Restate, exactly as written, the entries below from the line that holds "Where should I click to: Click" through the line that holds "Where should I click to: View". Pictures are not part of the copy.

● **Supplied data**:
:::

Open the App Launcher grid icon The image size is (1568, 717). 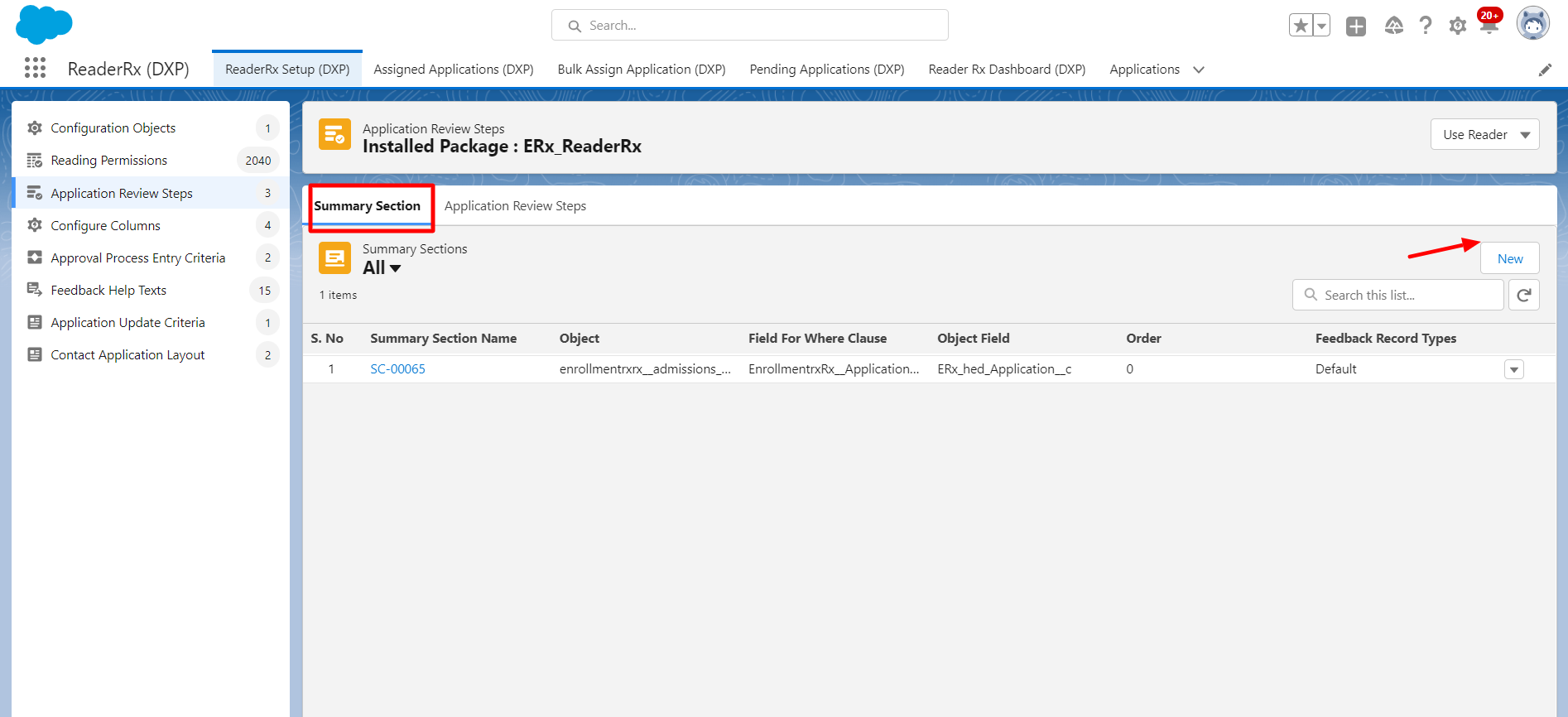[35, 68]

:::

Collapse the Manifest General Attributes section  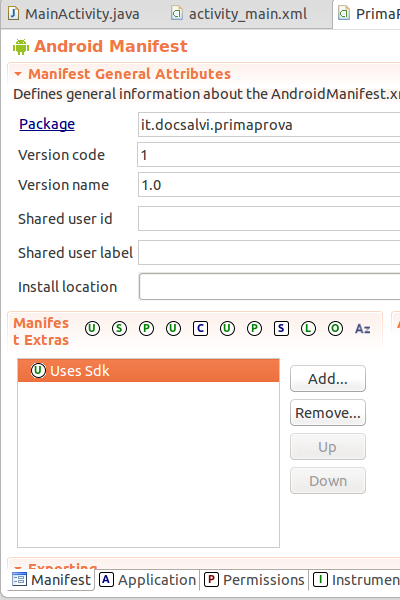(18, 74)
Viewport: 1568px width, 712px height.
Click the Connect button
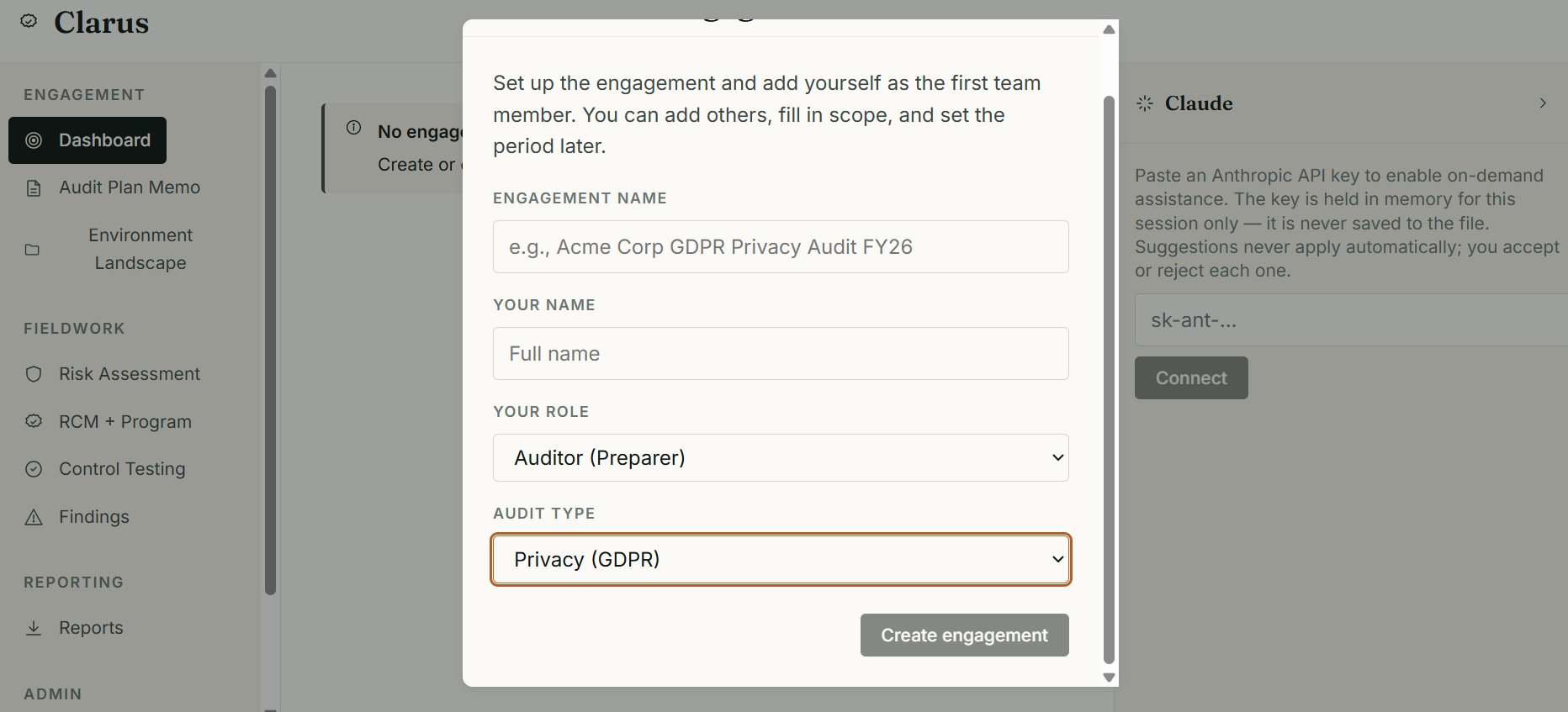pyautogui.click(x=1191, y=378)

:::

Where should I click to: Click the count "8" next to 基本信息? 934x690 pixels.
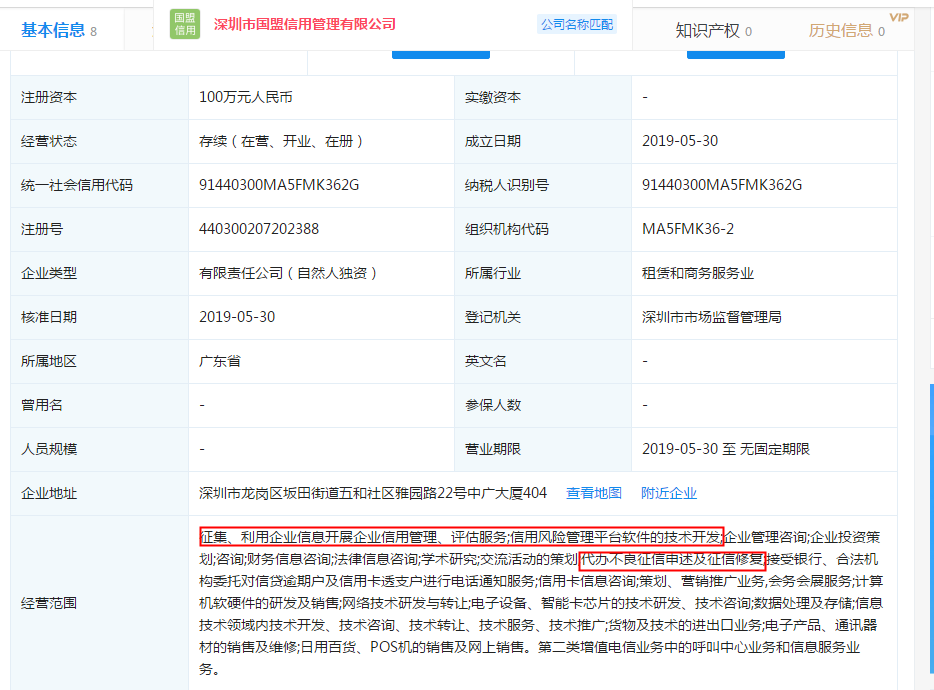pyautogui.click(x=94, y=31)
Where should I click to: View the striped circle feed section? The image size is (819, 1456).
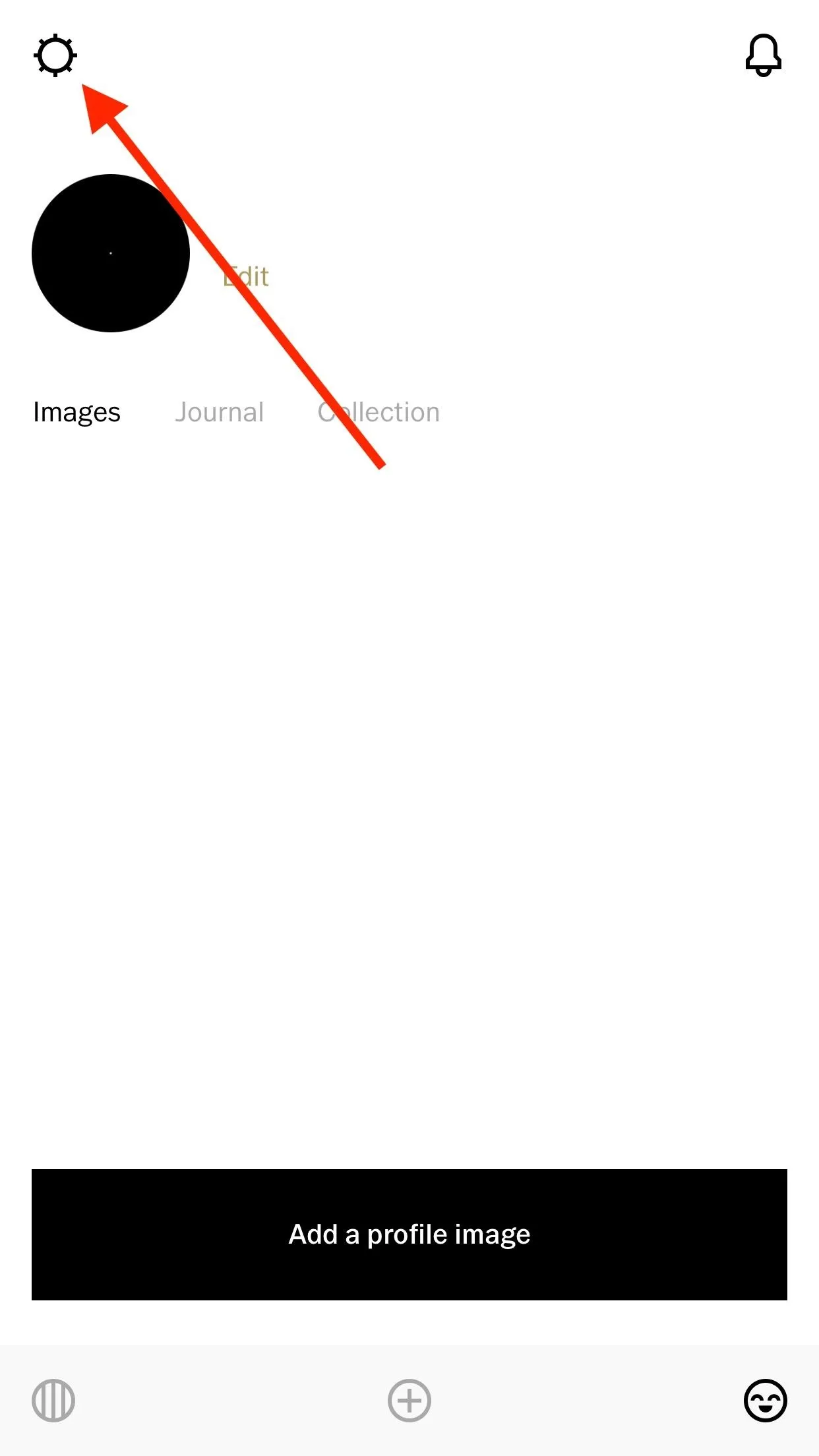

:::

● **Written response**:
Where should I click to: Click the count "8" next to 基本信息? 934x690 pixels.
pyautogui.click(x=94, y=31)
Where should I click to: View the striped circle feed section? The image size is (819, 1456).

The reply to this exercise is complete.